━━━ Excerto da página
Precisamos, igualmente, de pôr em prática o conceito da autonomia estratégica europeia. Debatemos longamente este conceito, mas a pandemia de COVID-19 salientou a necessidade urgente de o pormos rapidamente em prática. Não nos pretendemos transformar numa autarcia nem converter-nos ao protecionismo, mas queremos continuar a ser mestres do nosso próprio destino.

Para tal, a Europa terá de sanar as suas vulnerabilidades numa vasta gama de domínios, dos setores digital e das infraestruturas críticas à terras raras, passando pela saúde e pela defesa. Neste domínio, a próxima etapa consiste em adotar orientações estratégicas, a fim de que possamos forjar uma cultura estratégica à escala da Europa e desenvolver uma lingiagem comum em matéria de segurança e defesa.
━━━━━━
━━━ Excertos das linhas
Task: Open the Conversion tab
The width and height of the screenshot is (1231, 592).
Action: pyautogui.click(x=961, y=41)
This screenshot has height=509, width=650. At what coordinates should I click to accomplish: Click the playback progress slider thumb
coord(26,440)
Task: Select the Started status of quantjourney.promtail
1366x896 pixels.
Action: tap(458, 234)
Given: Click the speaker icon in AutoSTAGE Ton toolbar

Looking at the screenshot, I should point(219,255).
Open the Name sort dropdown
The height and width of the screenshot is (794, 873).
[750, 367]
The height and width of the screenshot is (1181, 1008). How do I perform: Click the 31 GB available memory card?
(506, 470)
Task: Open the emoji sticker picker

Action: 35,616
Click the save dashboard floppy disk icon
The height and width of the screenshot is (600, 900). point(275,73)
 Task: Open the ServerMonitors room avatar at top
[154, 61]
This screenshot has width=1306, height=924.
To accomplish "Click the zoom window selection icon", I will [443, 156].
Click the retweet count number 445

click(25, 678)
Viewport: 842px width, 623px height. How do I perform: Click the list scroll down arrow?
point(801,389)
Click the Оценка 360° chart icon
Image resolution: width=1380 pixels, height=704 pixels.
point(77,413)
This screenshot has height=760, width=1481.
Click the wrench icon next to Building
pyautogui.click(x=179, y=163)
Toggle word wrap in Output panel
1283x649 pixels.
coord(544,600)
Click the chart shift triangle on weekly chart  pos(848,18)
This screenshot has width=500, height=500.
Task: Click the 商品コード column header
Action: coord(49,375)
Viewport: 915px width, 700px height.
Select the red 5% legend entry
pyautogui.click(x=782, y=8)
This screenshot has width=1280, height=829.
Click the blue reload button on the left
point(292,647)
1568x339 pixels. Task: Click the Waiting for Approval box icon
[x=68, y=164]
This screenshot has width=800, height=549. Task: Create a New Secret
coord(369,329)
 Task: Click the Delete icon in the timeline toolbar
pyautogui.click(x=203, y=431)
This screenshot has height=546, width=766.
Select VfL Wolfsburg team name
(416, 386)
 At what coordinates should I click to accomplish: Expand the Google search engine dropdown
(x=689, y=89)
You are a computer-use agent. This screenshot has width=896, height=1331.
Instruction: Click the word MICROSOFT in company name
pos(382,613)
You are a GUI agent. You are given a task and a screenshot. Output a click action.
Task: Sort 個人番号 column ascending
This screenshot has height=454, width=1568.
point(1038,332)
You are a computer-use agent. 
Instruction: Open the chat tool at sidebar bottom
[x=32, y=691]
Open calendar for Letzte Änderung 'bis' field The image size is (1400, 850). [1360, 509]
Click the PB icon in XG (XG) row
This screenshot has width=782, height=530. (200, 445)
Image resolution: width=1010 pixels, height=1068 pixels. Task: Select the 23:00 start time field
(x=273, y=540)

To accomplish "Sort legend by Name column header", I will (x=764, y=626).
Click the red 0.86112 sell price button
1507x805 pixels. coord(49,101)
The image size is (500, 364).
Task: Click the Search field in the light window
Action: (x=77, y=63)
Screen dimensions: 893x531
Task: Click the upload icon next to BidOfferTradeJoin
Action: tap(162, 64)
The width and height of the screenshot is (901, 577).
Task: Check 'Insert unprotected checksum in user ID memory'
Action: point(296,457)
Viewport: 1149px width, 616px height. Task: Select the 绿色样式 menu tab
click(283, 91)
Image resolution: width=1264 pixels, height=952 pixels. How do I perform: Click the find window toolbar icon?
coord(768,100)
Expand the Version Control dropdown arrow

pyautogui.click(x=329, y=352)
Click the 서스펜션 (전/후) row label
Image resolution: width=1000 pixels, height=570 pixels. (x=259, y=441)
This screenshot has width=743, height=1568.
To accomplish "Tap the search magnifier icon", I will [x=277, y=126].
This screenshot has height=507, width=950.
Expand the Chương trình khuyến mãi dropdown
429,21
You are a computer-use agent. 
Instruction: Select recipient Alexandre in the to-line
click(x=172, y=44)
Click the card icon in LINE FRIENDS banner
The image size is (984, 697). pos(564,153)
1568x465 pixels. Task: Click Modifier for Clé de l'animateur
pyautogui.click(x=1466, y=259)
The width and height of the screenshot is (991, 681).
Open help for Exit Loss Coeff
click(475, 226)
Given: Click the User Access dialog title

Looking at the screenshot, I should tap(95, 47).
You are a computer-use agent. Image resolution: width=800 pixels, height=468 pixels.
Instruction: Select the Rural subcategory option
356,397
━━━━━━
**O que se pede**
Transcreva na íntegra o excerto sobre a autonomia estratégica europeia, sem alterar nada. As linhas constituem material à parte, independente do excerto.

**Resposta do exercício**
Precisamos, igualmente, de pôr em prática o conceito da autonomia estratégica europeia. Debatemos longamente este conceito, mas a pandemia de COVID-19 salientou a necessidade urgente de o pormos rapidamente em prática. Não nos pretendemos transformar numa autarcia nem converter-nos ao protecionismo, mas queremos continuar a ser mestres do nosso próprio destino.

Para tal, a Europa terá de sanar as suas vulnerabilidades numa vasta gama de domínios, dos setores digital e das infraestruturas críticas à terras raras, passando pela saúde e pela defesa. Neste domínio, a próxima etapa consiste em adotar orientações estratégicas, a fim de que possamos forjar uma cultura estratégica à escala da Europa e desenvolver uma lingiagem comum em matéria de segurança e defesa.